Recently tested some acorn frames and foundations and liked them alot. Contacted nick and put in a order they other day and he got them to me no problem, was a pleasure to work with as I changed my mind on amount 3 -4 times getting quotes and was Pleasant on the phone. Can?t wait To make splits this spring.


----------



## beemandan (Dec 5, 2005)

Jtcmedic said:


> Recently tested some acorn frames and foundations and liked them alot.
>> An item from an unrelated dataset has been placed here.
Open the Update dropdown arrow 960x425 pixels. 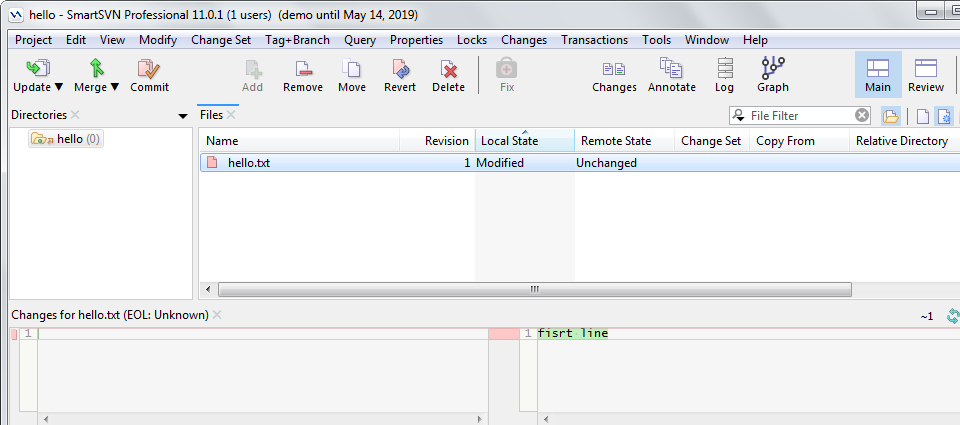pos(58,88)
I ordered some triple waxed foundation from Pierco. On the day I wanted to order, for some reason the Acorn website wouldn't load and I ended up ordering from Pierco. $1.52/sheet when ordering a box of 100. shipping included. We shall see how they do this spring.


----------



## dudelt (Mar 18, 2013)

I have used their foundation and been very pleased with the service and the quality of the product. The plastic feels a bit "softer" than some other brands I have used and the bees have drawn it out perfectly. I cant say enough good things about them. They did lose an order of mine a couple of years ago and when I called back looking for it a few weeks later Nick was on it right away and it came 2 days later with a personal note.


----------



## JWPalmer (May 1, 2017)

I have dealt with Nick on two separate occasions to buy heavy waxed medium foundation for my supers. He is always pleasant and responds right away, even on weekends. The bees draw the foundation out perfectly and I see no reason to ever purchase from anyone else. I was given 20 or so Acorn deep frames that I will use in a hive this spring. I expect they will be perfectly drawn as well.


----------



## Kamon A. Reynolds (Apr 15, 2012)

Acorn is my favorite for sure. I have 6000 sheets of them. Nick is easy to work with.


----------



## Jtcmedic (Apr 7, 2017)

JWPalmer said:


> I have dealt with Nick on two separate occasions to buy heavy waxed medium foundation for my supers. He is always pleasant and responds right away, even on weekends. The bees draw the foundation out perfectly and I see no reason to ever purchase from anyone else. I was given 20 or so Acorn deep frames that I will use in a hive this spring. I expect they will be perfectly drawn as well.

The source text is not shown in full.